Змея. Она тоже выползла из бреда – изумрудная, грациозная, нежная и смертоносная. Она ползла, переливаясь узором чешуек на коже, перетекала из одного бреда в другой, по самому краю, словно соединяя собой видения Георга. Когда он открыл глаза, она уже висела прямо над ним, покачиваясь, а за ней он увидел разорванную крышу, ошметки пальмовых ветвей и соломы. «Зеленая мамба…» – он узнал ее.

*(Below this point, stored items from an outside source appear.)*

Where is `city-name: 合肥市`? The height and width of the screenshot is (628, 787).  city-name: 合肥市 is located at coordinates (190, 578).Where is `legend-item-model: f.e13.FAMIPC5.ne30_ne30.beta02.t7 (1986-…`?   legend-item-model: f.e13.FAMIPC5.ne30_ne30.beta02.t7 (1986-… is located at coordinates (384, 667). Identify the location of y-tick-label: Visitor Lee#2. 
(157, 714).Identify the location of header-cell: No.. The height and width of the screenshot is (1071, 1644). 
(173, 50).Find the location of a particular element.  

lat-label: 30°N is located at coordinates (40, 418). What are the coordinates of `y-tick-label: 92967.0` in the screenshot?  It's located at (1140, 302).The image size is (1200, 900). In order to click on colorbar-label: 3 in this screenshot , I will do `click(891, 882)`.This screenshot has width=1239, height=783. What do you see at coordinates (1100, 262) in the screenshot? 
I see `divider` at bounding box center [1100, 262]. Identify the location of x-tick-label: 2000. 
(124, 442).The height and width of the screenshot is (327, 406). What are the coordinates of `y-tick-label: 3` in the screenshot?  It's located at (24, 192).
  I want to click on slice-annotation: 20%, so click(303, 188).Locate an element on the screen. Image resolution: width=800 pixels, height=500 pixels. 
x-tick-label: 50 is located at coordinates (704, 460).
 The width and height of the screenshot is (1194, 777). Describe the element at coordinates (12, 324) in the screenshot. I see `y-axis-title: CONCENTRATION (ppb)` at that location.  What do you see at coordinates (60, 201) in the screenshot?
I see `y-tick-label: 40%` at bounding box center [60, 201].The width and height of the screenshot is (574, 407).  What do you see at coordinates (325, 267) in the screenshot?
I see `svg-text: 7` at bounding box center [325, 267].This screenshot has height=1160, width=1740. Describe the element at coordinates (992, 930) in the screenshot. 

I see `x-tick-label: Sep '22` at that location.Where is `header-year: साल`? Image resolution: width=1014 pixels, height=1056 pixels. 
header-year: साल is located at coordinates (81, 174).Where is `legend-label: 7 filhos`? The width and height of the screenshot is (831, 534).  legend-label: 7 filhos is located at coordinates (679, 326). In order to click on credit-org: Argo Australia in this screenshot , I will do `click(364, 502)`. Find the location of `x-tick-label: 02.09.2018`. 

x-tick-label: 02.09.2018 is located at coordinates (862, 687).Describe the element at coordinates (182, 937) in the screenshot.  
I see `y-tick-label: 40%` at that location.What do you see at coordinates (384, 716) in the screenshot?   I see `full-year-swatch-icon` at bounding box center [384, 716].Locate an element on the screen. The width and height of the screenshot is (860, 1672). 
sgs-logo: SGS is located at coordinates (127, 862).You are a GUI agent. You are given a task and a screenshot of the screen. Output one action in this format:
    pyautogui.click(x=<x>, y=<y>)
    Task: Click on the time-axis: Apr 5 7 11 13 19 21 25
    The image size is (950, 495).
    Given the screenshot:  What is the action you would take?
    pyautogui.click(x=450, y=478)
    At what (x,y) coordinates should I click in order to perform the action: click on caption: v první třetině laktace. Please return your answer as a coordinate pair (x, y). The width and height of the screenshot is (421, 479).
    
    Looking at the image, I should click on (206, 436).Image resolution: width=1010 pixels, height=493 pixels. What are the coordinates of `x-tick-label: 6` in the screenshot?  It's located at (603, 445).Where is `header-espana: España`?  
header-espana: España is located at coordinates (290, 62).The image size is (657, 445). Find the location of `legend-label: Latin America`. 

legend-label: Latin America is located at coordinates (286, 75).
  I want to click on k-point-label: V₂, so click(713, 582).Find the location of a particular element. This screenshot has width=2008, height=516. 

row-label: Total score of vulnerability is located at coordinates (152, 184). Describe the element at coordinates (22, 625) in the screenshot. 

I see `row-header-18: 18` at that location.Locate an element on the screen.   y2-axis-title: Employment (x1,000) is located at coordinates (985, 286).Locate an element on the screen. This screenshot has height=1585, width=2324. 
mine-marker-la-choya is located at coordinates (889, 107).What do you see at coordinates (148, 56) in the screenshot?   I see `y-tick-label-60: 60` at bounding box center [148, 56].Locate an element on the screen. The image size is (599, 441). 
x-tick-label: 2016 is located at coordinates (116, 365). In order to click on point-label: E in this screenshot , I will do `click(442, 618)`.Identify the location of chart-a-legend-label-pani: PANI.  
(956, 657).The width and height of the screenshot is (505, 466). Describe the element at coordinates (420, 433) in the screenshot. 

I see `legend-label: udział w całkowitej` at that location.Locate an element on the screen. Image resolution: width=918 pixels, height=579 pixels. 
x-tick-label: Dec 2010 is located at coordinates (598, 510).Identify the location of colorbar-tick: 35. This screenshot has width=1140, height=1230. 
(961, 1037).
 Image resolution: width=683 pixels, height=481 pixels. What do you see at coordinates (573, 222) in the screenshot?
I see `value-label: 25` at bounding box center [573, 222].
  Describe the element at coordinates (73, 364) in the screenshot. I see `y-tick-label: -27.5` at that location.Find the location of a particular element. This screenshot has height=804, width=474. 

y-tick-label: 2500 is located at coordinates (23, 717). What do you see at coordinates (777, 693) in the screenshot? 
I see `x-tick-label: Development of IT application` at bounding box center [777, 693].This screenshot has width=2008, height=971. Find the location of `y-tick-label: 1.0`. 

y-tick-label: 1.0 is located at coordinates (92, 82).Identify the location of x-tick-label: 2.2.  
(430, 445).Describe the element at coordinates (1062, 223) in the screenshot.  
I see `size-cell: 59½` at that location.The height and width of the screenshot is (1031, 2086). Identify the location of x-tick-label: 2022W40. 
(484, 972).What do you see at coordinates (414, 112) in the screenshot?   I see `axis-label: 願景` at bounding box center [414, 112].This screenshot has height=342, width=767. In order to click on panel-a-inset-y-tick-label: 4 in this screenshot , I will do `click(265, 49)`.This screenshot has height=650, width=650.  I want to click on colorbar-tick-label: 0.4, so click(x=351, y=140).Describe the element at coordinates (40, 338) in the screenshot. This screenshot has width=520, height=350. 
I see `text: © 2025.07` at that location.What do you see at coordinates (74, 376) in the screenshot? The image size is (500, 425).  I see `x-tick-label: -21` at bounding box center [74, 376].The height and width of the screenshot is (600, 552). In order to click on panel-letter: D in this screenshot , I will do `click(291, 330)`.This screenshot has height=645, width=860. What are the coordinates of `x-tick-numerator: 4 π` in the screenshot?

Не так давно Георг дружил с одной зеленой мамбой. Он жил тогда несколько недель в самом центре этой страны, в городке на берегу Замбези. Вечерами ходил с удочкой на берег, приглядел укромное местечко – залив с песчаным пляжем, отделенный от бескрайней реки длинной косой, там можно было и купаться на отмели, не боясь крокодилов. На пляж вела узкая тропа, петляющая среди камней и кустов, – в кроне одного и жила мамба. Он слышал, что эта змея слывет опаснее даже черной мамбы, а уж та считалась самой страшной во всей Африке. Они «уговорились» в первый же вечер: как только змея чуяла его приближение, она сползала на землю, скрывалась за камнем. Затем возвращалась или же укладывалась на камне, грелась в лучах вечернего солнца.
…Змея прыгнула, проползла по предплечью, холодно пощекотала плечо, шею и скрылась. Только сейчас Георг заметил, что весь усыпан ветками и листьями, что от хижины осталась только одна стена, да и та наполовину разрушена, и что Ингрид дышит где-то рядом на расстоянии вытянутой руки. Он повернулся к ней – она лежала неподвижно на спине. Пощупал ее лицо – горячее. Он чувствовал, как каждую ее клеточку томит боль и лихорадка. Приподнялся, неверными движениями скинул с себя мусор, кое-как встал, огляделся.
Лагерь являл собой живописные руины – повсюду зияли глубокие воронки, повсюду поваленные стволы деревьев и фрагменты (он вспомнил это слово из полицейских протоколов) человеческих тел, и птицы, птицы, слетевшиеся на пир. Судя по всему, налет произошел накануне. Пахло гарью вперемешку с быстро разлагавшимися на жаре людскими телами – горько, сладко, отвратительно.
Георг вышел. Ему повезло почти сразу: на краю поляны в кустах он обнаружил канистру с водой и банок десять мясных консервов. Нашел складной армейский нож, пистолет с полной обоймой, рюкзак, недавно выстиранную камуфляжную куртку, еще какие-то вещи. Стащил все к руинам хижины, у порога которой на ветке лежала зеленая мамба. Она чуть подняла голову, когда он проходил мимо.